##### Exercise data #####
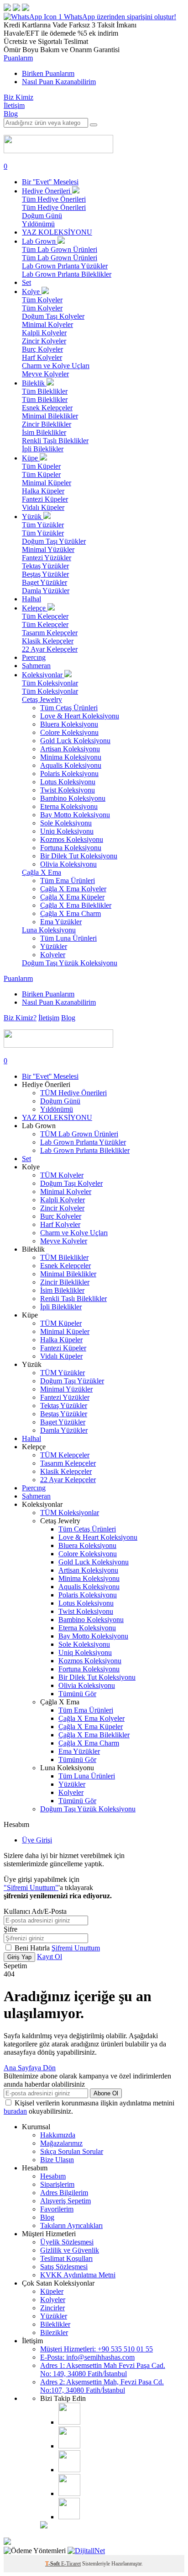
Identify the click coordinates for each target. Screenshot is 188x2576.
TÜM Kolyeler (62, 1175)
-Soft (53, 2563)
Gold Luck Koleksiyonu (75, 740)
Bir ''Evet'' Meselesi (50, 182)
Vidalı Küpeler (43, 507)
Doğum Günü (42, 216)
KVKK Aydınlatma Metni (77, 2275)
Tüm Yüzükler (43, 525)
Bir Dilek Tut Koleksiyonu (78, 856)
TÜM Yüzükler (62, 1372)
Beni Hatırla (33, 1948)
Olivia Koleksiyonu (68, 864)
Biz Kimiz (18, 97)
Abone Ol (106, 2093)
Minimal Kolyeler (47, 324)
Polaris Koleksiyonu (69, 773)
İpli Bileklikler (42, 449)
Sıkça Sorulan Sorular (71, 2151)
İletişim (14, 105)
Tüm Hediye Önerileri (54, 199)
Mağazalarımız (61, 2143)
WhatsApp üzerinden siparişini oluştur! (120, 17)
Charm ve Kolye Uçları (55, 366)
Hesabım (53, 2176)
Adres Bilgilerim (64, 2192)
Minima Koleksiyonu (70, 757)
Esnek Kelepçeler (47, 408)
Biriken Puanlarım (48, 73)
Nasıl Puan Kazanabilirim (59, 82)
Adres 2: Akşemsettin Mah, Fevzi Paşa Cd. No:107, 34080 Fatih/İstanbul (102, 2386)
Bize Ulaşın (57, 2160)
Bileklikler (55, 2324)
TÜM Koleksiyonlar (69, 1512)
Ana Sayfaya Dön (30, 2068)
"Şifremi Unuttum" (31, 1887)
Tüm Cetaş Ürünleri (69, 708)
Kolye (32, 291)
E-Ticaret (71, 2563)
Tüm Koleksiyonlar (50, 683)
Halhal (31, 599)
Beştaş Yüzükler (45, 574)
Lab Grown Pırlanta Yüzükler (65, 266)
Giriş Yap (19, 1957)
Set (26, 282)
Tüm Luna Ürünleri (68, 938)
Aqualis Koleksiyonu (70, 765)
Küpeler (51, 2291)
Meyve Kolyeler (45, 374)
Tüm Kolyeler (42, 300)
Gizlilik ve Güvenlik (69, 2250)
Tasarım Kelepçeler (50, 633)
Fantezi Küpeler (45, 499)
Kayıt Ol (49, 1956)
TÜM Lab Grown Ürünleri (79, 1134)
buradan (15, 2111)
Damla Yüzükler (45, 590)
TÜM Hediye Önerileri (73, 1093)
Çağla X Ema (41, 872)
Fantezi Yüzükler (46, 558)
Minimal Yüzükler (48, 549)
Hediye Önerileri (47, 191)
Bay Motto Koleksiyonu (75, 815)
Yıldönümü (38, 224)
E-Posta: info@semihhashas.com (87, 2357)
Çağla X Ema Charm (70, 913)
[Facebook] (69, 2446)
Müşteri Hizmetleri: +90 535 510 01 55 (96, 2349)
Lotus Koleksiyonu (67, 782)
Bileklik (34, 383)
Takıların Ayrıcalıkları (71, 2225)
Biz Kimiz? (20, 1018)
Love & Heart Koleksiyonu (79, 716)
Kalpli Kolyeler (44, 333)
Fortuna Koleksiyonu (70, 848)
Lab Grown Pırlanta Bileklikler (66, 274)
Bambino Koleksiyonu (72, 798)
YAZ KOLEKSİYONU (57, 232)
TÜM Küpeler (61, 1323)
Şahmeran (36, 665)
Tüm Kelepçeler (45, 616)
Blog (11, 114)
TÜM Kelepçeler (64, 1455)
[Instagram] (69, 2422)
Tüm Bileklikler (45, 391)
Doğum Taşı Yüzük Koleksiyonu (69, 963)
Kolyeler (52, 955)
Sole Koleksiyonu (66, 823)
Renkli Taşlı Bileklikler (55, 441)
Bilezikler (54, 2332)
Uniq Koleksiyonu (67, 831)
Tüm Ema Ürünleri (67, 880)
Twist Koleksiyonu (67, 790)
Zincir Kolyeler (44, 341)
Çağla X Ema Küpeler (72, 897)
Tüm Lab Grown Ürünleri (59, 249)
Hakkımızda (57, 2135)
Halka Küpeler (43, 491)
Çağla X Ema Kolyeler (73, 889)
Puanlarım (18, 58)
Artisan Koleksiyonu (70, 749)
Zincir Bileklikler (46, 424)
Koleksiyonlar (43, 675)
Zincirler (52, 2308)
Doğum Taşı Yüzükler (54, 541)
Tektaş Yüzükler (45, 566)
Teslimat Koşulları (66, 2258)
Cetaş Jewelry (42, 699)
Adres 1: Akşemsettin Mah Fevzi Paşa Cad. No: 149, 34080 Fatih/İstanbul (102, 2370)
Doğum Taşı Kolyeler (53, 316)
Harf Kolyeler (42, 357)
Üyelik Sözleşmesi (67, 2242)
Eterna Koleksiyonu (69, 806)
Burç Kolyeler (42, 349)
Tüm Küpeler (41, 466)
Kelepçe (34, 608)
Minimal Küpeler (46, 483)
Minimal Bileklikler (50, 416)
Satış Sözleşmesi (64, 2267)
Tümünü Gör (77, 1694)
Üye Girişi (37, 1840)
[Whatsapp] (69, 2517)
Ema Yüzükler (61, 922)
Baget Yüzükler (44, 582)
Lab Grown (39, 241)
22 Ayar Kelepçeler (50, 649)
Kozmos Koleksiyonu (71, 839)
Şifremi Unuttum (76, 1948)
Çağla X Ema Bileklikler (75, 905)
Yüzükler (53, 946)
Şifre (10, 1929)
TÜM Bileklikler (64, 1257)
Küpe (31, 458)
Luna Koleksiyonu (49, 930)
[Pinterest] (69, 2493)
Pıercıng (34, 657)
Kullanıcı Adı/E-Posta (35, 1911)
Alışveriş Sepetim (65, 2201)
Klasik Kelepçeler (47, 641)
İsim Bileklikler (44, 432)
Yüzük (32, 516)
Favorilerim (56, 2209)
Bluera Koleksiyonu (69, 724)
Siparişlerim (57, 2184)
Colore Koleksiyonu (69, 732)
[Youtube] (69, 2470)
#####
##### Exercise data #####
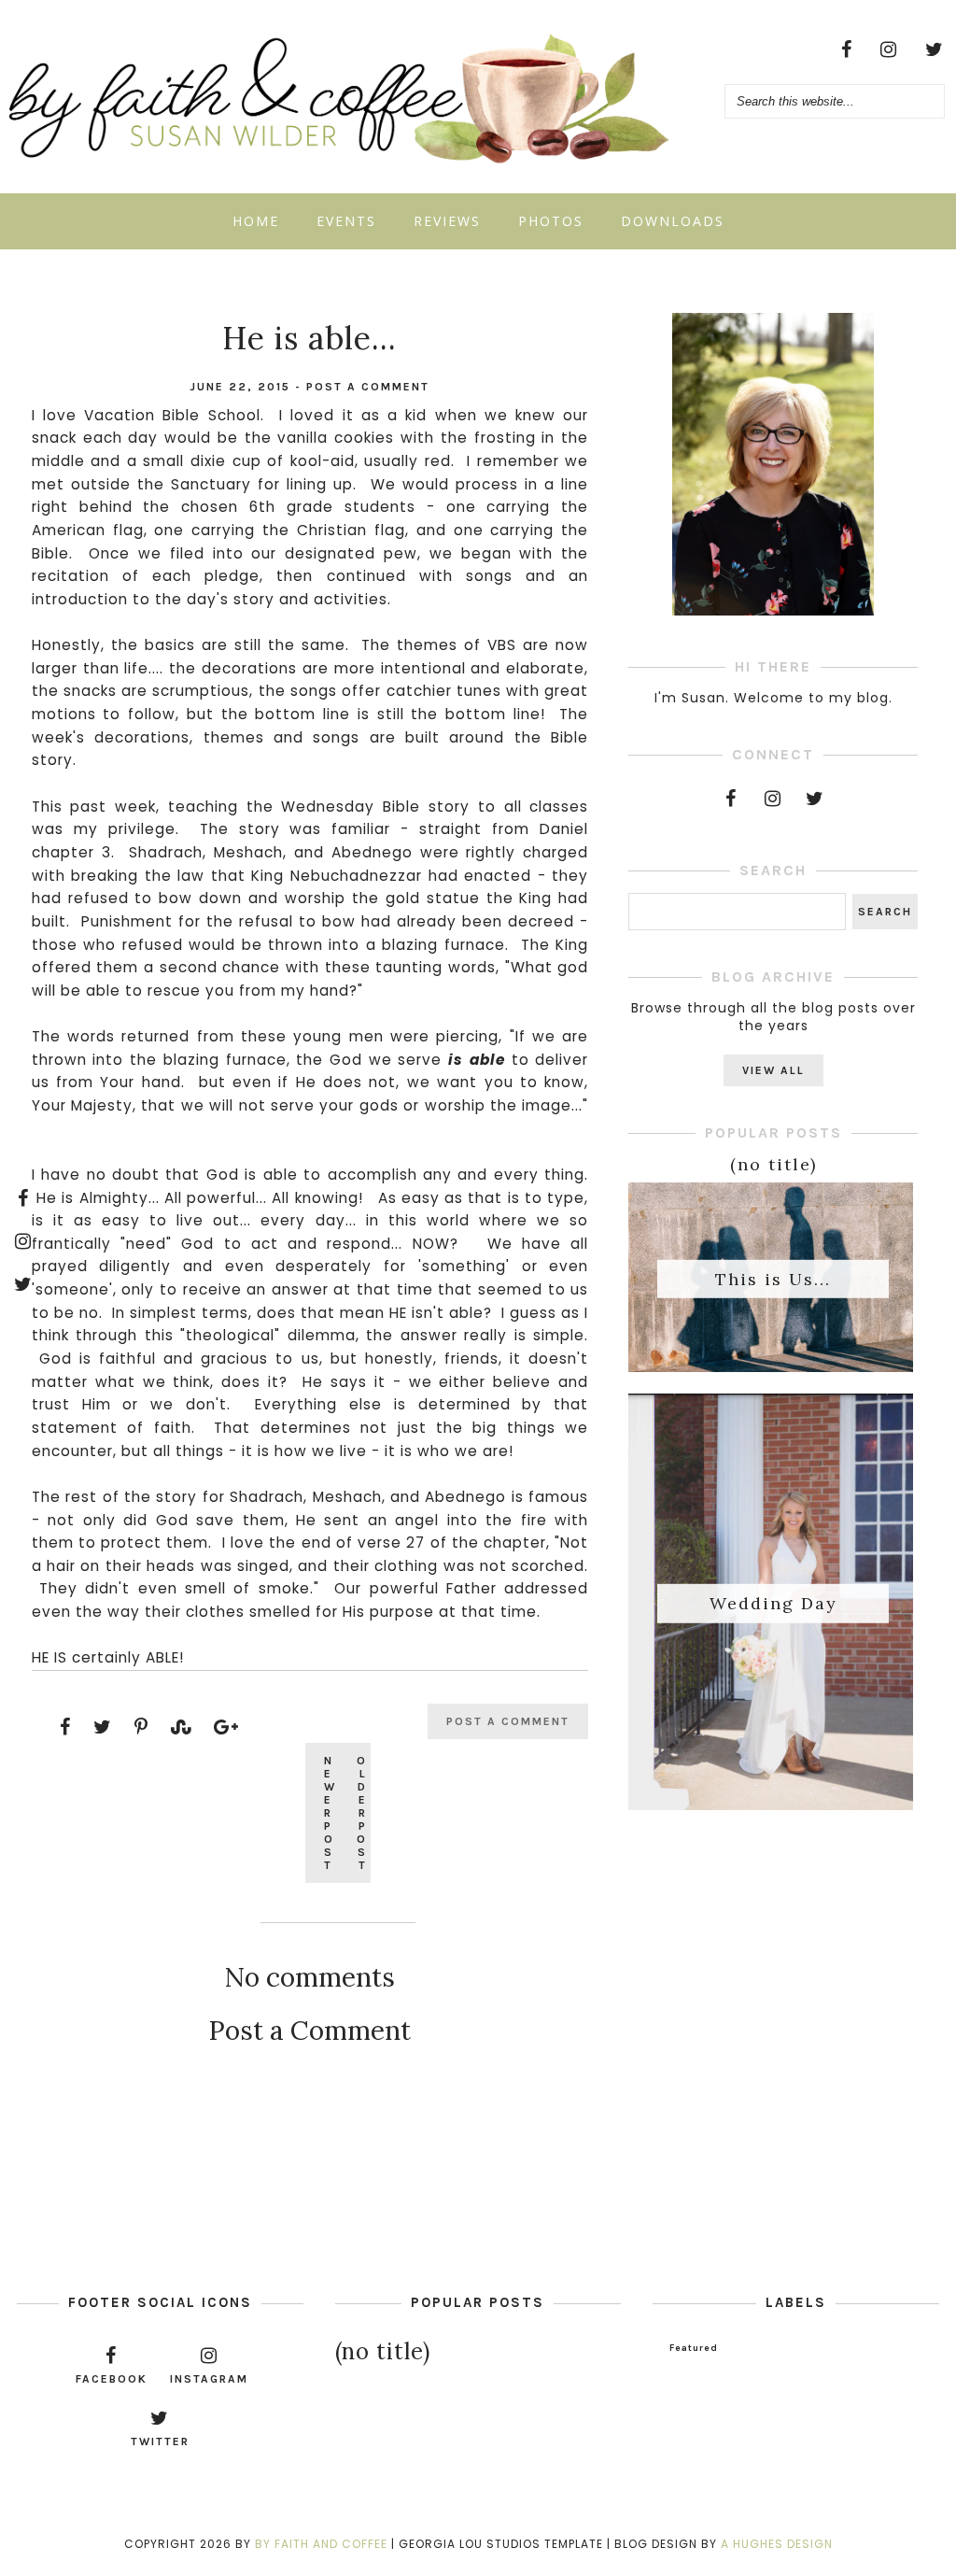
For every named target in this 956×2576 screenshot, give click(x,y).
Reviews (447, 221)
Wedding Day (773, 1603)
#####
Lines holding the word "Luna" should be counted across the entries; state only how many there are.

2